When I am looking to work with people, people to become part of my team (or myself to become part of another team) I look for three things in people.

Having a team around you is really important to ensure things get done. I don’t mean getting the same things done – I mean getting the right stuff done. An objective can be about transformation and change, it can be about operations and excellence, or it can be about both.

I have worked with teams in the private sector, public sector, and a number of community projects – having a great team around you is essential for success.

The teams members I want to work with need to have: Talent. Trust. Tenacity.

Talent – Firstly, I look for talent. For real change and transformation, or driving excellence talent is critical. You need to know the people you work with can do the right thing for the right reason. I aim to work with people who have done remarkable things and bring and creative ideas – and not just reproduce the same thing someone else could have achieved. Talent brings intelligence (and experience) to a problem.

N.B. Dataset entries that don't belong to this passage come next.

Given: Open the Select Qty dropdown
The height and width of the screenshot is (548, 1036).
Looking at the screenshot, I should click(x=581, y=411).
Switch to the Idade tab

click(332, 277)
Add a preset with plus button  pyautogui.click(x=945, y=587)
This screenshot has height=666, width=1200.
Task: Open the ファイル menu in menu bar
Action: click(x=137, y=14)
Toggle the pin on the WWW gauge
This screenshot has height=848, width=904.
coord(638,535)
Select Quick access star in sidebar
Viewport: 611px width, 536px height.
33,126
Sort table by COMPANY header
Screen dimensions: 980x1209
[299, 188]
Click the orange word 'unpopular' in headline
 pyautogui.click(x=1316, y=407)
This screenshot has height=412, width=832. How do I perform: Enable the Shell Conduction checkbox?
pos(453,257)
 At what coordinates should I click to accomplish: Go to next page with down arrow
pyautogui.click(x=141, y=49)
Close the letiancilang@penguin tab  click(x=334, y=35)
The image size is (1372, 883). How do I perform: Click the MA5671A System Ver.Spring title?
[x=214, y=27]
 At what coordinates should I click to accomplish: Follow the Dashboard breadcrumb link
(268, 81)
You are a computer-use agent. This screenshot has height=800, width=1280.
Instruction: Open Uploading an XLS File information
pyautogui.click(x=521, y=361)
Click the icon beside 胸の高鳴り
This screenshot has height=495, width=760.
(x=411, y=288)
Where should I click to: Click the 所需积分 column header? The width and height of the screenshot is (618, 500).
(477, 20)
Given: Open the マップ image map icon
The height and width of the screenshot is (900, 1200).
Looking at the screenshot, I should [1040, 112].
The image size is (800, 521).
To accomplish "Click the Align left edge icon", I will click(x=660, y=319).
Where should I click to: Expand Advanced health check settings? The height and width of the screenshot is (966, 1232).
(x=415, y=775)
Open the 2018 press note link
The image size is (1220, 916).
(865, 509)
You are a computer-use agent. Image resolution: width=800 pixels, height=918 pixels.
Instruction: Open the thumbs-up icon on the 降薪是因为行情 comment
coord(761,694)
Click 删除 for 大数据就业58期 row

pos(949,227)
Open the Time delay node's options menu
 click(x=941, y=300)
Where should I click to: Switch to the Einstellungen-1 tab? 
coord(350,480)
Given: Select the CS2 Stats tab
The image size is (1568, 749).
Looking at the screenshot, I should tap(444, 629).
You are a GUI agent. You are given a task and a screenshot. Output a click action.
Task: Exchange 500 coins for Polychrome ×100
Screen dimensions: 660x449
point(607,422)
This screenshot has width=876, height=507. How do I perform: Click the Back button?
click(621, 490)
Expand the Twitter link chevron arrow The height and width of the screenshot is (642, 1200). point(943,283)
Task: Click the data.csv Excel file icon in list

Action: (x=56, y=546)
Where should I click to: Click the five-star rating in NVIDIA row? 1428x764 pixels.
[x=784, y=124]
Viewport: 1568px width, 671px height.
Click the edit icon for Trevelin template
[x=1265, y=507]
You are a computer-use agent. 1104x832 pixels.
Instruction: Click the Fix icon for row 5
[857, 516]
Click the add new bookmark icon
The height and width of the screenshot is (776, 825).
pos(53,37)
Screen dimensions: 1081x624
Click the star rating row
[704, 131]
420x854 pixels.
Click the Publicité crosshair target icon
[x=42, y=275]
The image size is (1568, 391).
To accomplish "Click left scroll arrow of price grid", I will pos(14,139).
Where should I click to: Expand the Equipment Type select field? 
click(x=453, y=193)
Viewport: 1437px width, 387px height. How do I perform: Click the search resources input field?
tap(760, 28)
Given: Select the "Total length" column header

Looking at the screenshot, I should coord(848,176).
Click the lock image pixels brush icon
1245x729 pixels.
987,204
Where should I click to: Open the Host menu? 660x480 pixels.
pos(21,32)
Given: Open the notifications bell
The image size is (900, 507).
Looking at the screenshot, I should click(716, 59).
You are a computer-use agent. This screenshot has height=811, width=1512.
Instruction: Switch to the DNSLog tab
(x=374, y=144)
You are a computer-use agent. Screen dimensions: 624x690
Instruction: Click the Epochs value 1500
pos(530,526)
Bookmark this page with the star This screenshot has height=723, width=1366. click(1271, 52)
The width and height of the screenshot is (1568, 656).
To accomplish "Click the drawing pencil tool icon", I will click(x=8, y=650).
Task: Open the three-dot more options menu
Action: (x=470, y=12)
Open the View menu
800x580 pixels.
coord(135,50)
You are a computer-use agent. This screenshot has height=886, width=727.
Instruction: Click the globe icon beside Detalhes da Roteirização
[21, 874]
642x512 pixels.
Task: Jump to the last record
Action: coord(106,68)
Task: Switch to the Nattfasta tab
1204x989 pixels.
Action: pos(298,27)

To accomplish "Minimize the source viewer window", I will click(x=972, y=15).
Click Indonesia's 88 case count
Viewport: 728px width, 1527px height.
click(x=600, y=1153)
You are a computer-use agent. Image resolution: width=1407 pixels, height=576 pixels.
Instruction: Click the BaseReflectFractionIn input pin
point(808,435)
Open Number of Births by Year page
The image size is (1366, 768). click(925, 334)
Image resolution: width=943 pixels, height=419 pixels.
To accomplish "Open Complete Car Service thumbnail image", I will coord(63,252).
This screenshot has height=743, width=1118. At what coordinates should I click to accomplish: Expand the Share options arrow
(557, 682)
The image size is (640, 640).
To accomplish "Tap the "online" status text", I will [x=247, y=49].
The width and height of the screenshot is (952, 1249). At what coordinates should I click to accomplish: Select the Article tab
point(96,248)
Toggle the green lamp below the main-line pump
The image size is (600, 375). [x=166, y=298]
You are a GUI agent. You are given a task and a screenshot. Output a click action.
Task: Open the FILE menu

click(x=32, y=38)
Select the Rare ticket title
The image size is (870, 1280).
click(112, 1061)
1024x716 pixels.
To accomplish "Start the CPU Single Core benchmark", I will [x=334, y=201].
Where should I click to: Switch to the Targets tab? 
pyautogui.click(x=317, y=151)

Trust – Trust is critical for any team. It goes hand in hand with loyalty. Trust is also about challenging people and being challenged. It is about knowing someone will have your back, and also being truthful and honest with you. It is more than loyalty, it is knowing someone will also do thing things they commit too, regardless of the difficulties involved. Trust builds teams.

Tenacity – Most things fail because people stop trying, lose focus on the important, and get complacent. Being tenacious can often be seen as boring , but I find these are excuses from people who find things are either too hard or they get easily distracted. Getting the basics right is critical, as is completing something you set out to achieve. Tenacious people succeed.

When I work with people with these qualities, then I find things get done. Of course there are difficult conversations along the way, disagreements, and debate – but the results and reward of success far exceed challenges.

My final point is this, but it doesn’t fit within the Three T’s (we all love alliterations) and that is DIVERSITY.

Your team of talented, trusted and tenacious people need to be diverse. It took me far to long in my life to realise how important diversity is. Like the missing piece of a jigsaw, having diversity enables you to see and engage with the full picture. If you look around your team, and all you see are people like each other – pretty much all the same colour, gender, social background, sexuality? You are missing out on the opportunity for learning, growth and untapped talent you simply will never be able to obtain.